Tatiana Nifontova, direttrice della società “GCE Ecologiya”, ritiene, a sua volta, che i metodi adottati da Greenpeace siano del tutto inefficaci, benché la sicurezza ambientale dell’Artico sia una questione molto attuale e importante. “Non si raggiungerà mai un dialogo costruttivo con azioni del genere. Per quanto riguarda la società Gazprom Neft Shelf, autorizzata a condurre estrazioni petrolifere sulla Prirazlomnaya, suppongo che essa rispetti tutte le disposizioni previste dalla legge e abbia condotto tutte le perizie necessarie, anche a livello ambientale, altrimenti non le sarebbe stato dato l’ok per iniziare le trivellazioni”, spiega l’esperto.

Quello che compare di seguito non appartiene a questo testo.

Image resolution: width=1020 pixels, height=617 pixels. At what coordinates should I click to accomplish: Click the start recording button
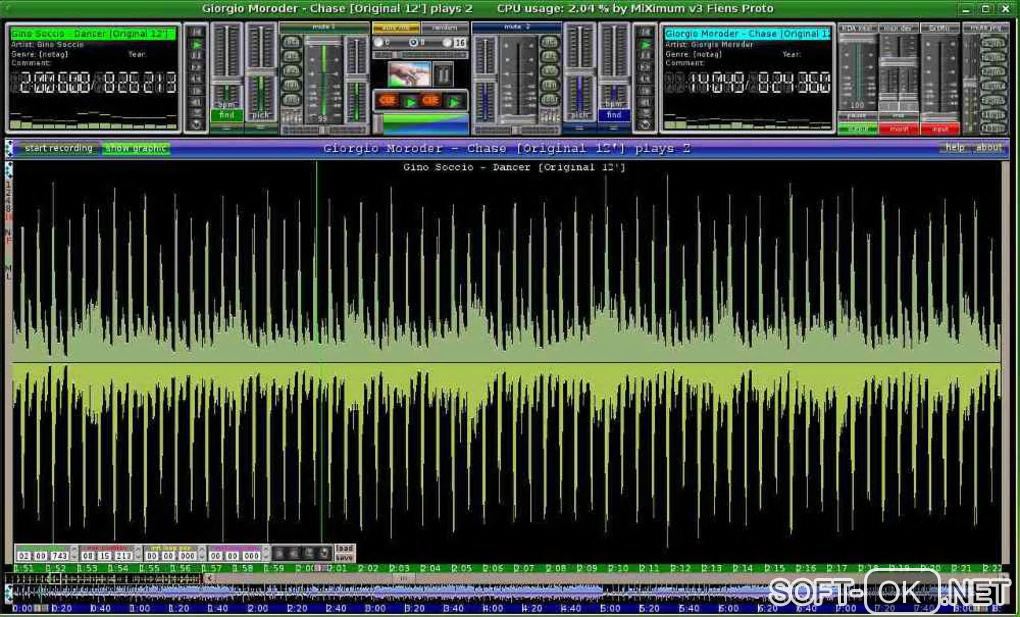58,148
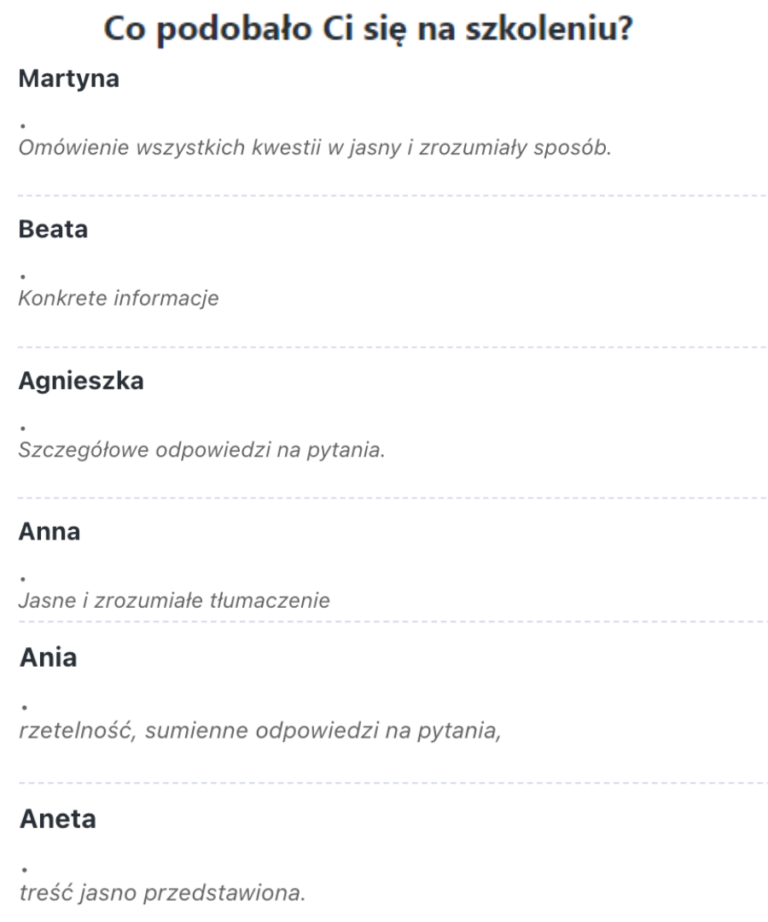Click the dashed divider between Beata and Agnieszka
Screen dimensions: 768x922
(x=384, y=347)
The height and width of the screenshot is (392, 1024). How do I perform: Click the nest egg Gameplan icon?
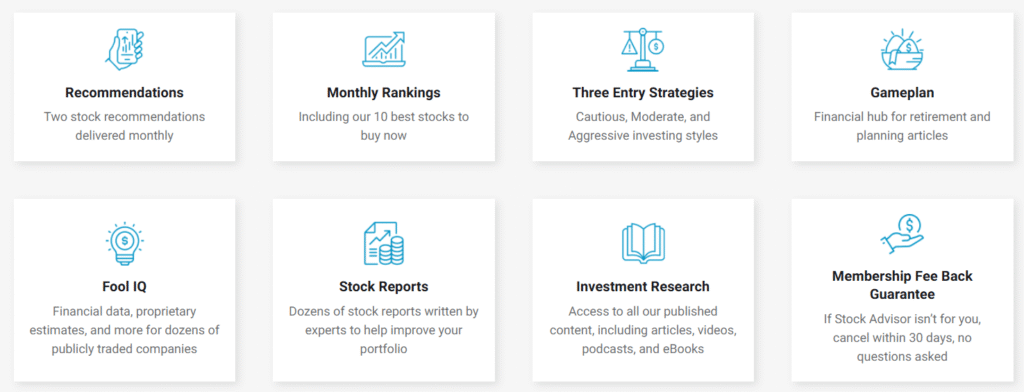pos(903,49)
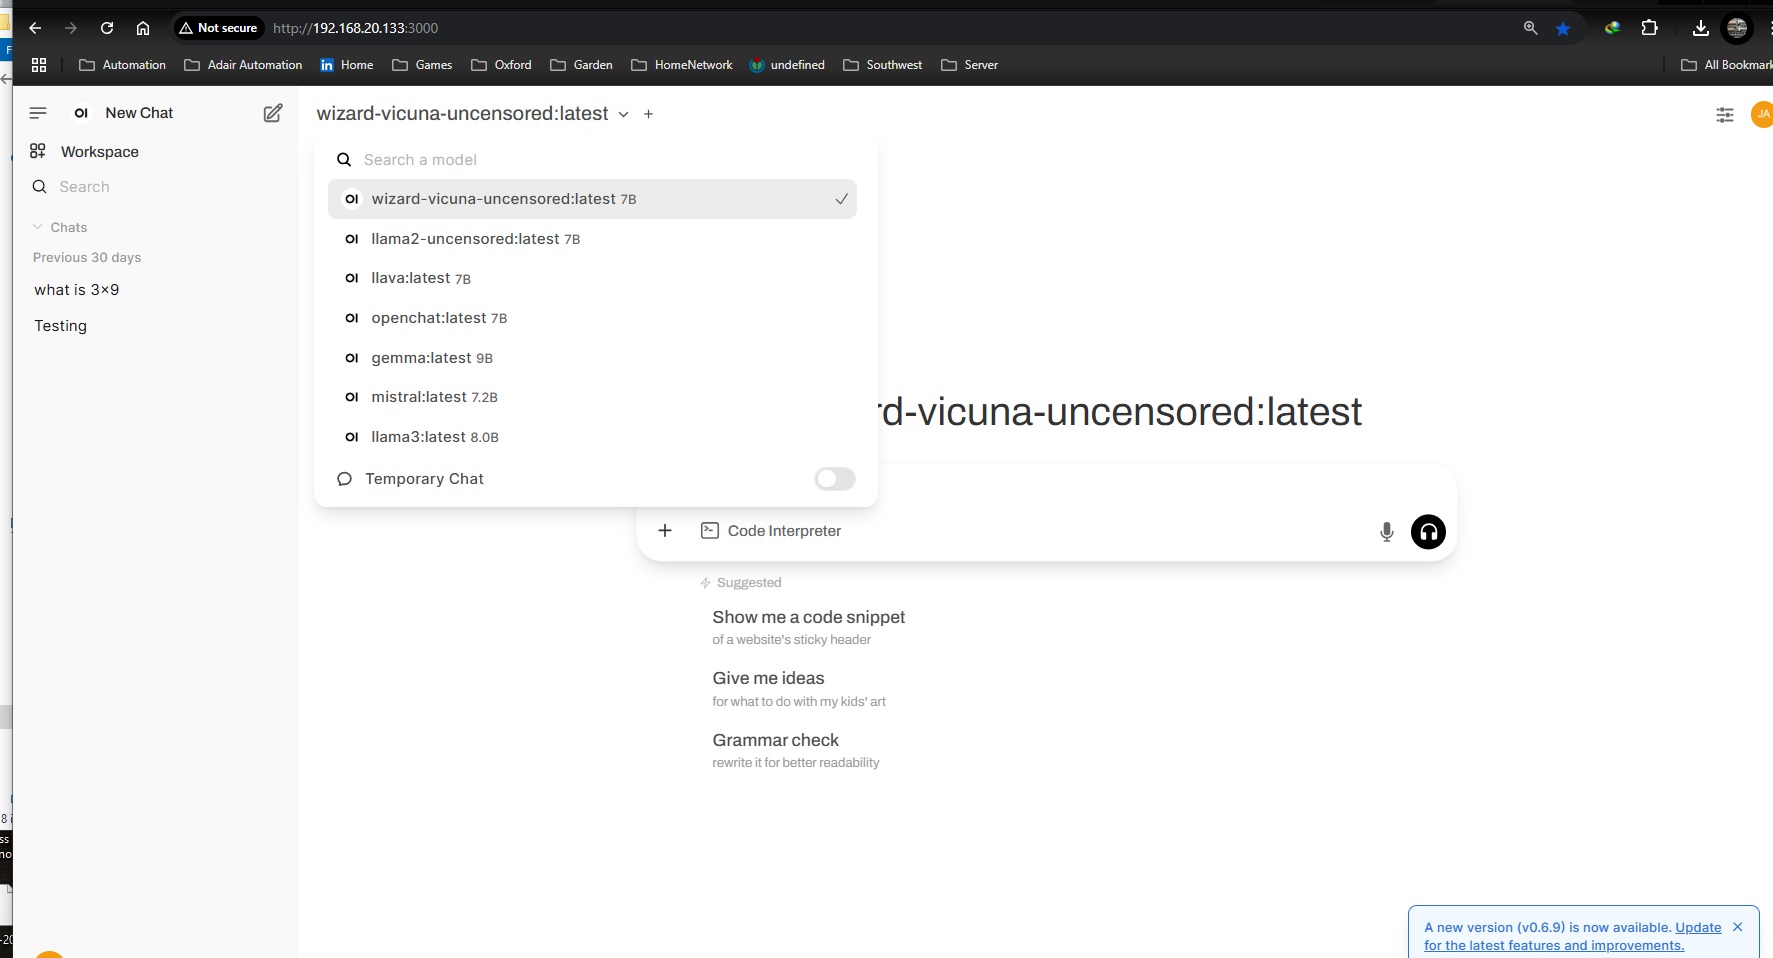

“L’ecologia dell’Artico - aggiunge - è stata discussa e viene tuttora dibattuta. Si tratta di una questione di importanza nazionale”. Ciò significa che il problema risiede nelle leggi che disciplinano la tutela dell’ambiente. Tatiana Nifontova ritiene che la legislazione ambientale russa sia “contraddittoria e incongruente”. “I documenti hanno bisogno di essere rivisti. Molte disposizioni, importanti dal punto di vista ambientale, sono prescritte solo a livello di direttive, senza però specificarne i dettagli. La questione dei rifiuti generati dalle trivellazioni offshore, ad esempio, rimane ancora aperta; dal punto di vista legale permangono delle evidenti lacune, - spiega la Nifontova. - Ma il problema è di natura sistemica, giacché tutta la legislazione ambientale è imperfetta. Vengono adottate delle misure per cercare di rimediare, ma la macchina legislativa rimane goffa e, purtroppo, lenta”.